Furthermore, the draft report touches upon the introduction of the concept of "educational activity" into the legislation. The corresponding draft bill raises concerns of experts on several issues: it does not define the basic principles of educational activities, its components, a clear list of subjects of educational activities, etc. “Given the risks, it is proposed to consider the development of a separate draft federal bill where all issues related to the implementation of educational activities should be clearly worked out,” explained Lydia Mikheeva.
“Another important task is to ensure that all proposals received at the stage of preparing amendments to the Constitution that are not reflected in the text of the updated Constitution should be taken into account when developing legislative and other normative legal acts at the federal, regional and local levels. There should also be control over the legislative registration of social amendments,” she said.
Voicing the conclusions of the report, Lydia Mikheeva emphasized that in 2021 it will be important to continue monitoring the effects of the pandemic and its impact on citizens in vulnerable situations, and to consolidate the efforts of the non-profit sector and the volunteer movement in order to help such people; identify, support and disseminate civil initiatives to preserve and increase the population; accelerate the introduction of a high-quality information system for monitoring the implementation of national projects and increase information transparency.

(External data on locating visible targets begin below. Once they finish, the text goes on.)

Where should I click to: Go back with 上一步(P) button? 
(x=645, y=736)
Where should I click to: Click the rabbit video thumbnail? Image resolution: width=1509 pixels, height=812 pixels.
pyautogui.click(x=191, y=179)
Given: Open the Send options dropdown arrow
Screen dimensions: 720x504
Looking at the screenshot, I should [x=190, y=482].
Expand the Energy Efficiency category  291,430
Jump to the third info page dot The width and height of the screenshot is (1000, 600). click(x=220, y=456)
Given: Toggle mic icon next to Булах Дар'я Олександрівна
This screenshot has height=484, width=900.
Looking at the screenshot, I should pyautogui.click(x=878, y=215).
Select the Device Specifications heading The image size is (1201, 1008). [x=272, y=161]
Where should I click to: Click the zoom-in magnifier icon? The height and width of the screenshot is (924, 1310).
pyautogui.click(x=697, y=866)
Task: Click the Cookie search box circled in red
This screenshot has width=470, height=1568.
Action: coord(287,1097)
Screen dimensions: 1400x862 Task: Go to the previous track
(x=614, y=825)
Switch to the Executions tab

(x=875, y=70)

She also suggested expanding the section “Information sovereignty” in the draft report by adding the results of public discussions held at the Civic Chamber of the Russian Federation and rename this section “Civil society and protection of sovereignty.” “It should reflect the needs and concerns of the non-profit sector, and proposals for balancing national security issues with community activists,” she said.
“As a key institution of Russian civil society, the Civic Chamber will continue to monitor events, phenomena and changes in public life, as well as draft bills and decisions adopted by the authorities; analyze their possible consequences, the reaction of citizens and society as a whole; interact with representatives of social groups, leaders of public institutions and the government in order to ensure that civil initiatives reach the authorities and public interests are taken into account by the state when making decisions,” concluded Lydia Mikheeva.
The head of the Civic Chamber of the Russian Federation urged the participants of the plenary session to express their comments and additions to the draft report, the text of which will be finalized following the discussions. The final version of the 2020 Report on the state of Civil Society in Russia will be published before the end of the year.